Dans un passé très récent, la défense de la démocratie et des droits de l’Homme était brandie par les puissances occidentales pour justifier des interventions militaires ayant entrainé des millions de morts et le renversement de régimes jugés autocratiques (Afghanistan, Irak, Libye). Les arguments invoqués, notamment par les néoconservateurs américains, étaient la libération des femmes musulmanes et des populations opprimées dans ces pays. Bref, le respect des droits de l’Homme. Cette époque semble révolue. Non pas que les interventions militaires ont cessé. Loin de là. Comme en témoigne la récente attaque militaire israélo-américaine contre l’Iran. Mais les raisons évoquées ont changé. Plus question de mener des guerres au nom de la femme musulmane ou des populations opprimées par des dictatures sanguinaires. Le discours est devenu décomplexé. On ne s’entoure plus de considérations morales. Désormais, l’hégémonie occidentale n’a plus besoin de son masque idéologique. La défense des intérêts nationaux et la loi du plus fort suffisent comme arguments. On ne va pas regretter la fin de l’instrumentalisation de ces valeurs (la démocratie et les droits de l’Homme) pour maintenir l’hégémonie occidentale et l’imposition d’agendas cachés. Même si, l’épouvantail des sanctions pour violations massives de ces droits avait le mérite de maintenir la pression sur les régimes autoritaires.
Ce changement de ton semble avoir surpris certains observateurs, déçus que l’Occident ne fasse plus du respect des droits de l’Homme une exigence dans sa coopération avec les pays africains. À l’opposé, les dictateurs tropicaux exultent. Mais à y regarder de plus près, rien n’a fondamentalement changé. Comme l’a montré le philosophe sénégalais Thierno Diop dans son ouvrage intitulé « Démocratie et droits de l’homme : Nouveaux pièges pour l’Afrique » (L’Harmattan Sénégal, 2021, 157 p.), les droits de l’Homme ne concernent pas un homme abstrait. « Ils sont d’abord le produit de la lutte sanglante de la bourgeoisie contre l’ordre féodal pour créer les conditions favorables à la naissance et au développement du capitalisme. En tant que tels, ils ont joué un rôle progressiste quoiqu’ils fussent d’abord circonscrits à l’Europe », écrit-il. Mais même dans leur berceau historique (l’Europe), le champ d’application de ces droits était restreint comme le prouvent la situation des femmes privées de droits pendant longtemps et le sort réservé aux juifs dans l’Allemagne hitlérienne. Hors d’Europe, les puissances coloniales ont refusé, pendant longtemps, le qualificatif humain à des peuples soumis au génocide, à l’esclavage, aux travaux forcés et à la répression.

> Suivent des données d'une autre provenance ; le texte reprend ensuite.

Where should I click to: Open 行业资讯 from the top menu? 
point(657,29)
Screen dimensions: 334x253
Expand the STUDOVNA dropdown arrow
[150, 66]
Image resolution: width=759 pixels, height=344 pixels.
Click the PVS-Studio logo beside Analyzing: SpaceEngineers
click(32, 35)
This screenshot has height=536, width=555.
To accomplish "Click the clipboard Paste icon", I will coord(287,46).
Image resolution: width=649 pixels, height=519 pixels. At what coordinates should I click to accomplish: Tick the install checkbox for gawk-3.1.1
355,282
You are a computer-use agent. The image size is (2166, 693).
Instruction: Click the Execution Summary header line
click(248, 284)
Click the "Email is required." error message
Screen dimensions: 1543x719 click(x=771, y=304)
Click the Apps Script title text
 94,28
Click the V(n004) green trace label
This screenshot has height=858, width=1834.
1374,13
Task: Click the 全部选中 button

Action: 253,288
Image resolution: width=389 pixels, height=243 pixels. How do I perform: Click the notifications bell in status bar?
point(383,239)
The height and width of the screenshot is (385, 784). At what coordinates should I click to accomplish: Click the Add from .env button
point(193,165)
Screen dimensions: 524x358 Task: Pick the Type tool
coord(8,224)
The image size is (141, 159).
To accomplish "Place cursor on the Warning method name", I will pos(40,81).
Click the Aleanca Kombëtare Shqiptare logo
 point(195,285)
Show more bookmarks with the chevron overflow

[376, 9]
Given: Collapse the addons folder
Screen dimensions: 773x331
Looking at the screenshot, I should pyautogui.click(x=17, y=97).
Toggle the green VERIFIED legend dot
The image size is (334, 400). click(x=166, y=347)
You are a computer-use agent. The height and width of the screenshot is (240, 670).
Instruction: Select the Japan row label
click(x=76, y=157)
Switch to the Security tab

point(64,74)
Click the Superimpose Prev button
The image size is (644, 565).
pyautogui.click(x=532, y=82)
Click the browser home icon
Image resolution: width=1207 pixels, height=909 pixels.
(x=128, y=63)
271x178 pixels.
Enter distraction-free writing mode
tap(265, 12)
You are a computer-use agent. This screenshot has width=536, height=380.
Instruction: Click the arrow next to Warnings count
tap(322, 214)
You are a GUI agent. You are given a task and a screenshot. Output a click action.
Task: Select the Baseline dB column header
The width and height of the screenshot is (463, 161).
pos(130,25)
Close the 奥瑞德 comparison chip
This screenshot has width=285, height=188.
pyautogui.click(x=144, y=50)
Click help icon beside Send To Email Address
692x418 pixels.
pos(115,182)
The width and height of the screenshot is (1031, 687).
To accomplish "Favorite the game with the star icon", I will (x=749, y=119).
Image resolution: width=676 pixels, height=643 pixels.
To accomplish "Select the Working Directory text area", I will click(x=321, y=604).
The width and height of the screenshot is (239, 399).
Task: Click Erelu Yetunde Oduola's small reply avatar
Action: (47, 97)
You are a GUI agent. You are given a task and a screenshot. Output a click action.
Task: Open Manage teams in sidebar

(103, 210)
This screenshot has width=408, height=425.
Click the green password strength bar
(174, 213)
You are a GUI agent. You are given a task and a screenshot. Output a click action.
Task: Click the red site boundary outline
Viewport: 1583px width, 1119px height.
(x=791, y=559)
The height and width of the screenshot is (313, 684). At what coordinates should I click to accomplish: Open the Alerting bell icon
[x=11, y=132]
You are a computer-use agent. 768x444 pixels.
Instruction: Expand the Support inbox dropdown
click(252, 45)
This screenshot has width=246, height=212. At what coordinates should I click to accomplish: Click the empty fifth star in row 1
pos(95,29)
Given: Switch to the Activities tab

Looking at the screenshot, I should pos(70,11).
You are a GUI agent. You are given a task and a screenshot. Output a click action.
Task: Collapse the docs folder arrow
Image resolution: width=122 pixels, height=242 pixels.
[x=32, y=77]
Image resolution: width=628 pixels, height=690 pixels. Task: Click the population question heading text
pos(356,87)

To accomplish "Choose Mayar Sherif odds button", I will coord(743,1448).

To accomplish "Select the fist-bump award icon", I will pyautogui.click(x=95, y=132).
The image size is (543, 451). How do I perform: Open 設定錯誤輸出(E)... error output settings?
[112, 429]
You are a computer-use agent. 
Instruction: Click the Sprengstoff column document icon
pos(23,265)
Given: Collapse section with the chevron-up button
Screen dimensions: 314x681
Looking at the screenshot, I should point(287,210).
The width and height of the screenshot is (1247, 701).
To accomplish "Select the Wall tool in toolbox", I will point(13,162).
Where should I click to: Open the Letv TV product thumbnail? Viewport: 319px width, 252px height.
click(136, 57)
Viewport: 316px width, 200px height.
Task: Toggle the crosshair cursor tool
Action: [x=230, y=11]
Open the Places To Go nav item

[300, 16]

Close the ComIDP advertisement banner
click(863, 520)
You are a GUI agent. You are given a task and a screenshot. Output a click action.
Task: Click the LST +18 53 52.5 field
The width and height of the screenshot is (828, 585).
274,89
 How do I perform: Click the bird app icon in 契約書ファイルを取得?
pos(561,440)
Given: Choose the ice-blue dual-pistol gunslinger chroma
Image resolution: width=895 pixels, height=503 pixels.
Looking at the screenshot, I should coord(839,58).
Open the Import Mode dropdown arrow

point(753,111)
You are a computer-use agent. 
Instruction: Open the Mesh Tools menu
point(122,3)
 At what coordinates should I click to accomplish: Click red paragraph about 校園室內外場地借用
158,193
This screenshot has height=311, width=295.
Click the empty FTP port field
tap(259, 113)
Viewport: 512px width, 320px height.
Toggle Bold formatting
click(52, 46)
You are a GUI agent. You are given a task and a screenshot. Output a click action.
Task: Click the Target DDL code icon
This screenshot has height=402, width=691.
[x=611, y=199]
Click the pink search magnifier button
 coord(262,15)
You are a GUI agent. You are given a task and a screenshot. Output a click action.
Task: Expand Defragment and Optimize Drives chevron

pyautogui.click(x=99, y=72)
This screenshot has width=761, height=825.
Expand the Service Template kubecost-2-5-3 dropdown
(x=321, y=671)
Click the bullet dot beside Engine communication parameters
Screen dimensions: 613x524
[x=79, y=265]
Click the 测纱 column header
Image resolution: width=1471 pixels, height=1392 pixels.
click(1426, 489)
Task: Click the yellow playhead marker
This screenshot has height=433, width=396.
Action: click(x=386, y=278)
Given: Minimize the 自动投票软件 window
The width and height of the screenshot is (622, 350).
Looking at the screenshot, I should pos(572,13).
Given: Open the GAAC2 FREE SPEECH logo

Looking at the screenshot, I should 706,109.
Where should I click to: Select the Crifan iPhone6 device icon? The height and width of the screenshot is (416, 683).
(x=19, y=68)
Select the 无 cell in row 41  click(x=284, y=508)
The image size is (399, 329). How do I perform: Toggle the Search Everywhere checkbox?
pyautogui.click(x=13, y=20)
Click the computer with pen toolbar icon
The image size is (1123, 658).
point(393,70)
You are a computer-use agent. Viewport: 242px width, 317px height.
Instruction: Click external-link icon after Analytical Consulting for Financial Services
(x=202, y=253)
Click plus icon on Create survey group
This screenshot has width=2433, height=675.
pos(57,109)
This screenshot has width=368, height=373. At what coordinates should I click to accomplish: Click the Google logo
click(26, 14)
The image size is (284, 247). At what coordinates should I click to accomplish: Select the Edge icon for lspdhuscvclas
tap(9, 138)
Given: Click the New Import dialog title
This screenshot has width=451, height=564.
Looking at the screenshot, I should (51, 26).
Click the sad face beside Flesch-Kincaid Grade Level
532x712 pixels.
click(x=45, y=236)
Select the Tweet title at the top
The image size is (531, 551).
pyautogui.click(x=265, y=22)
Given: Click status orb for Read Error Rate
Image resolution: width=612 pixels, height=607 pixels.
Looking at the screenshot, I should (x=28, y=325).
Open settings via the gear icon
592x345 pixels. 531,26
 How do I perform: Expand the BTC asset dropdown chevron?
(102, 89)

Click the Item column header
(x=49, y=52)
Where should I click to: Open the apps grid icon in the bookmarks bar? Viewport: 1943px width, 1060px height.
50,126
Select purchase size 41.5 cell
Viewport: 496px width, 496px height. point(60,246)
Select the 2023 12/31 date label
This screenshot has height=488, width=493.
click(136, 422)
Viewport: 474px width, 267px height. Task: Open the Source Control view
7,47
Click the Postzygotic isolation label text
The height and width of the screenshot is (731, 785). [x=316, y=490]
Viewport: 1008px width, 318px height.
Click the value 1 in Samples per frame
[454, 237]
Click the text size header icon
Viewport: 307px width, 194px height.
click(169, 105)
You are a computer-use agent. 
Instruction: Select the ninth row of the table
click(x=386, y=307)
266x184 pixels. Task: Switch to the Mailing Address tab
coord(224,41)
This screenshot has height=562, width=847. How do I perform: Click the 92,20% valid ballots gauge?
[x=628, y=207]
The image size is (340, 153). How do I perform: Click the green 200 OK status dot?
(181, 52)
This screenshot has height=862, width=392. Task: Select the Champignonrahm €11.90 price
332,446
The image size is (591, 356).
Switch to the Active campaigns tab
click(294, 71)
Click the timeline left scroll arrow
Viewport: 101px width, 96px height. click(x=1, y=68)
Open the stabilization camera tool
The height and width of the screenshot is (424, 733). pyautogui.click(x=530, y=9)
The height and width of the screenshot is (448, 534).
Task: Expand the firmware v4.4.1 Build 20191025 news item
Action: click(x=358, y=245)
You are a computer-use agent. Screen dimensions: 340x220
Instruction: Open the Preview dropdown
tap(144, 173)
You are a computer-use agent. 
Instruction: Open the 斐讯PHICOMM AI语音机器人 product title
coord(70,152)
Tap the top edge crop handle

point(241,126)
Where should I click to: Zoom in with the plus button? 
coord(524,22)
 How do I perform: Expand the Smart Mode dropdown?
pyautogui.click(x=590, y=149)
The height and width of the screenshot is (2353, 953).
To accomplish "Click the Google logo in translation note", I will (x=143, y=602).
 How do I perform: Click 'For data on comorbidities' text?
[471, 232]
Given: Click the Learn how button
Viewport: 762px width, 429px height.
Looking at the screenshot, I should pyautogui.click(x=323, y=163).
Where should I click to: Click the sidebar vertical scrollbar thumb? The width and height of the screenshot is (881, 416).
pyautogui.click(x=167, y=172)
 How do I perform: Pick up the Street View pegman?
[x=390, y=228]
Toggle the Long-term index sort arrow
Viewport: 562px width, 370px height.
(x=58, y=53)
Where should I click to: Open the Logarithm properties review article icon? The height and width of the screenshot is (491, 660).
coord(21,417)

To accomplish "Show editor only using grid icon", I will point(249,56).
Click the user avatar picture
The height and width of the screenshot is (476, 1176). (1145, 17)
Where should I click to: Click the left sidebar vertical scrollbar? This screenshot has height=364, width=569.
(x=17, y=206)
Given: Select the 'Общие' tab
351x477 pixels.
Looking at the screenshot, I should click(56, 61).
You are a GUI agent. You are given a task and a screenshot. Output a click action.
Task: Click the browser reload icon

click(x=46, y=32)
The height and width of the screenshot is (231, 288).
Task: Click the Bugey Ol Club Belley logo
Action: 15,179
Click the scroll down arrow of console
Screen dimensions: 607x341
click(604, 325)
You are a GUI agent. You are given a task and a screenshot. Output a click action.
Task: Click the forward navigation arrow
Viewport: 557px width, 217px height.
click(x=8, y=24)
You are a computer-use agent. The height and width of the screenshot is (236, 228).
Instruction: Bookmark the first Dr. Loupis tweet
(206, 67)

Aujourd’hui, les méthodes de domination ont changé. Mais le double standard demeure. La vie d’un Européen ou d’un Américain n’a pas la même valeur que celle d’un Africain. La communauté dite internationale a condamné, à juste titre, le massacre de civils israéliens par le Hamas le 7 octobre 2023, mais s’accommode des 60.000 victimes palestiniennes. Même les images insoutenables de la famine à Gaza ne semblent pas avoir créé l’onde de choc escomptée. À l’échelle des valeurs occidentales, l’obligation de respect des droits de l’Homme se mesure à la couleur de la peau ou à la proximité géographique, idéologique voire religieuse. Ce double standard est de plus en plus dénoncé dans le Sud global. Mais cette dénonciation n’aura de sens que lorsque nos pays accorderont aux droits de leurs citoyens la même importance qu’y accorde l’Occident. Car il faut bien l’admettre, dans beaucoup de pays africains, le respect des droits de l’Homme est parfois très variable en fonction du groupe politique, voire de l’ethnie ou de la religion. Parfois, les droits les plus élémentaires sont piétinés. C’est ce double standard à l’envers qui fragilise toute la rhétorique contre l’Occident.